Well, I did work in a happiness lab in undergrad. My path started in college. I used to be a professional actor and realized, I really like the research part, didn’t like the performing part. The study of acting is basically the study of human psychology, or trying to figure out your character's motivation, what's going on in a scene. After I left theater school, I read Dan Gilbert's book, Stumbling on Happiness, and found out that one of his grad students had gone on to become a professor at the University of British Columbia. I was like, “I want to go there and I want to study that. I think it's so interesting.”

It's nice to talk about this stuff. I was reading a lot of pop psych books at the time, but they weren't based on science. They were manifester dreams, or something. I was like, “There's something unsatisfying about that.” Yes, positive thinking helps, but can we bring some data to the conversation? I was really interested in bringing data together with some of this positive intervention work.

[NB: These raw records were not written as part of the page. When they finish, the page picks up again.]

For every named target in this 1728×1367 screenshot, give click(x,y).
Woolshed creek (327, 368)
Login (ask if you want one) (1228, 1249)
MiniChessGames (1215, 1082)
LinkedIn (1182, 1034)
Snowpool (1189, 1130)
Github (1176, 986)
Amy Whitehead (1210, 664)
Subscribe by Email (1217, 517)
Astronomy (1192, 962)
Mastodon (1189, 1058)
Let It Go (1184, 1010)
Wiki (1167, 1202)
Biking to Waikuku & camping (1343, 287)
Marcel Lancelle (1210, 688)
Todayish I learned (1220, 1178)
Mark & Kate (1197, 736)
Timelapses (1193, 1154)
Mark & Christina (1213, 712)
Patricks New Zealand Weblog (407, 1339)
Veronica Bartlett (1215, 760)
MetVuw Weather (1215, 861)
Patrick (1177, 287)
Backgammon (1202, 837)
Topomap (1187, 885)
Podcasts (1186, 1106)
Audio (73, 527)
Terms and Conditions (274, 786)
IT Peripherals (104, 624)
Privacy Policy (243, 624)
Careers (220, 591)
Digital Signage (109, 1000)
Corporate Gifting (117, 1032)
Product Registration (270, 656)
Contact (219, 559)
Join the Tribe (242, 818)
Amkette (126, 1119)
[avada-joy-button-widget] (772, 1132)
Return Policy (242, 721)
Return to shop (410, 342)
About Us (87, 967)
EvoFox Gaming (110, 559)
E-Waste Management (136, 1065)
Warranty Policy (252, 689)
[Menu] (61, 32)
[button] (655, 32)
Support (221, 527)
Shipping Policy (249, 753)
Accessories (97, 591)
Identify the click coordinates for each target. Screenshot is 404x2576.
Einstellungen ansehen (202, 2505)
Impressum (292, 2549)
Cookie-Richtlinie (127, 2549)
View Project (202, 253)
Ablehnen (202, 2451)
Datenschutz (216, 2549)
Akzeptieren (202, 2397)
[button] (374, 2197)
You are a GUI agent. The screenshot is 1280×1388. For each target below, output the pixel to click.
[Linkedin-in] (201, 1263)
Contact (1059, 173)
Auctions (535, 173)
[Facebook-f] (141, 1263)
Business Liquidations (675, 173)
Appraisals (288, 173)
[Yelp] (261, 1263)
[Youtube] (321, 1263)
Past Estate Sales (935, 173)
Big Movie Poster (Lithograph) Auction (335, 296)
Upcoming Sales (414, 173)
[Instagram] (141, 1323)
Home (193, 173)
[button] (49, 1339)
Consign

I started working in Liz's lab. She was studying how people don't spend enough money on others and that's a hidden path to greater happiness. We were like, “Well, if people are so bad at spending money. Surely, they must be terrible at spending time too.” Of course, they are. That's really how the program of research started. We were just naturally interested in how people manage and think about value and make decisions about two fundamental resources, time and money, how those decisions intersect, how we can make better decisions, and how these decisions ultimately shape our happiness.

I've always been really interested in this topic, and really just came at it from a purely academic curiosity perspective. It's not until later in my career, almost in my fourth year of faculty at HBS, that I've been doing more of this, how do we think about putting the science into practice in organizations for individuals? Really starting to think about the practical limitations and applications of this work. That's been a more recent endeavor for me.


That leads to our final question. How do you define success in your life?

I define success in a way that I often think that people in general should think about this question, and there's data to support it, is this idea that the way I'm spending time on an everyday basis is ideally how I would want to live my life. Looking back, can you say, “I spent time on the things that truly matter to me as a person, that are aligned with my personal goals and values?”

I define success, for me, as spending most of my time in a way that would look like, if I could, being mapped onto the ideal way I would spend time on an everyday basis. Then if I'm getting really philosophical, then I map how my ideal time matches to how I want to say I've lived my life.